Logo

5. Hukuk Dairesi2023/1318 E. 2023/10384 K.

Yapay Zeka Özeti

Uyuşmazlık: Tapu kaydının hatalı tutulması nedeniyle oluşan zararın, 4721 sayılı Türk Medeni Kanunu'nun 1007. maddesi uyarınca Hazine'den talep edilip edilemeyeceği.

Gerekçe ve Sonuç: Davacının, tapu kaydındaki hatalardan kaynaklanan zararını, zarara sebebiyet veren kişilere karşı açacağı tazminat davası yoluyla giderebilme imkanının olduğu gözetilerek, 4721 sayılı Kanun'un 1007. maddesi uyarınca Hazine'ye karşı açtığı tazminat davasının reddine dair Bölge Adliye Mahkemesi kararının onanmasına karar verilmiştir.

Karar Metni

"İçtihat Metni"

MAHKEMESİ : Gaziantep Bölge Adliye Mahkemesi 14. Hukuk Dairesi

SAYISI : 2017/788 Esas, 2018/373 Karar

KARAR : Düzeltilerek yeniden esas hakkında verilen karar

İLK DERECE MAHKEMESİ : Şanlıurfa 1. Asliye Hukuk Mahkemesi

SAYISI : 2016/474 Esas, 2017/612 Karar

Taraflar arasındaki tapu kaydının hatalı tutulması nedeniyle uğranılan zararın 4721 sayılı Türk Medenî Kanunu’nun (4721 sayılı Kanun) 1007 nci maddesi uyarınca tazmini davasında yapılan yargılama sonunda İlk Derece Mahkemesince davanın kabulüne karar verilmiştir.

Kararın davalı Hazine vekilince istinaf edilmesi üzerine, Bölge Adliye Mahkemesince başvurunun kabulü ile İlk Derece Mahkemesi kararı kaldırılarak düzeltilerek yeniden esas hakkında hüküm kurulmak suretiyle davanın reddine karar verilmiştir.
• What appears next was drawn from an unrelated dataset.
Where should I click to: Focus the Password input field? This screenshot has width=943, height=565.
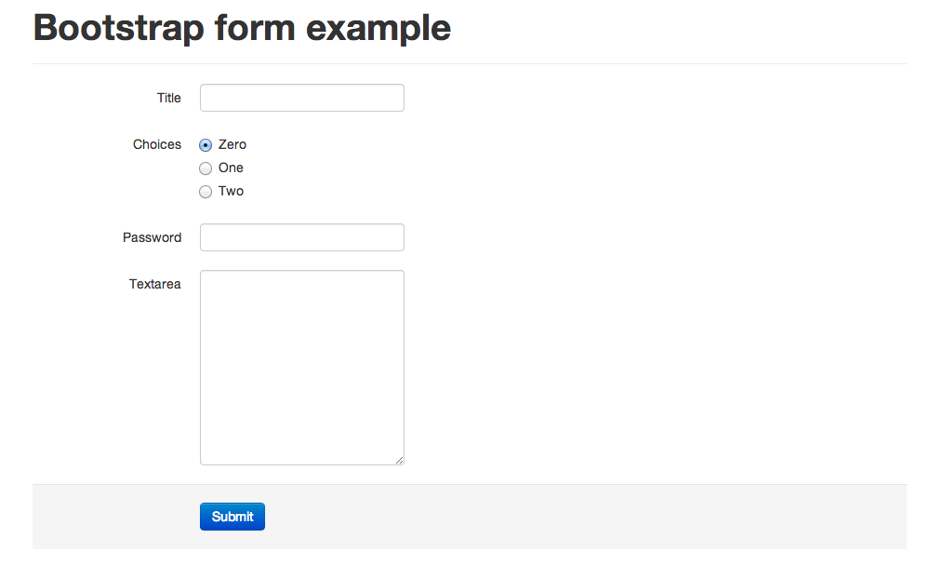coord(301,237)
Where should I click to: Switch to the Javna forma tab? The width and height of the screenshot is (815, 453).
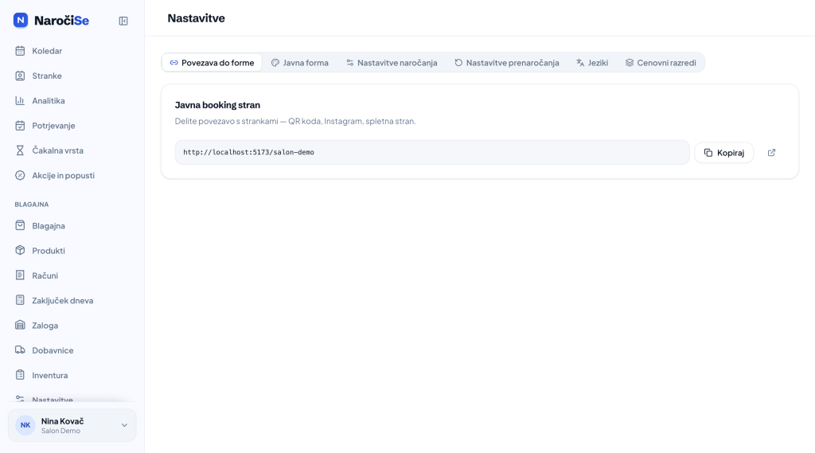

Bölge Adliye Mahkemesi kararı davacı vekilince temyiz edilmekle; kesinlik, süre, temyiz şartı ve diğer usul eksiklikleri yönünden yapılan ön inceleme sonucunda, temyiz dilekçesinin kabulüne karar verildikten ve Tetkik Hâkimi tarafından hazırlanan rapor dinlendikten sonra dosyadaki belgeler incelenip gereği düşünüldü:

I. DAVA

Davacı vekili dava dilekçesinde özetle; müvekkili davacının Şanlıurfa ili, ... ilçesi, Sırrın Mahallesi 1947 parsel sayılı taşınmaz üzerinde bulunan 2. kat 5 ve 2. kat 6 No.lu bağımsız bölümlerin müvekilinden haksız olarak geri alınmasından dolayı müvekkilinin meydana gelen maddi zararının ve mevcut kâr kaybının tespiti ve tahsili amacıyla her bir taşınmaz için şimdilik harca esas olmak üzere 1.000,00 TL olacak şekilde toplam 2.000,00 TL tazminatın 4721 sayılı Kanun'un 1007 nci maddesi uyarınca davalı ... Hazinesinden alınarak müvekkiline ödenmesine, kabul edilecek maddi tazminata müvekkilinin kesinleşmiş hüküm ile malik olduğu 19.07.2011 tarihinden itibaren ticari faiz uygulanmasına karar verilmesini talep ve dava etmiştir.

II. CEVAP

Davalı Hazine vekili cevap dilekçesinde; davanın reddine karar verilmesini istemiştir.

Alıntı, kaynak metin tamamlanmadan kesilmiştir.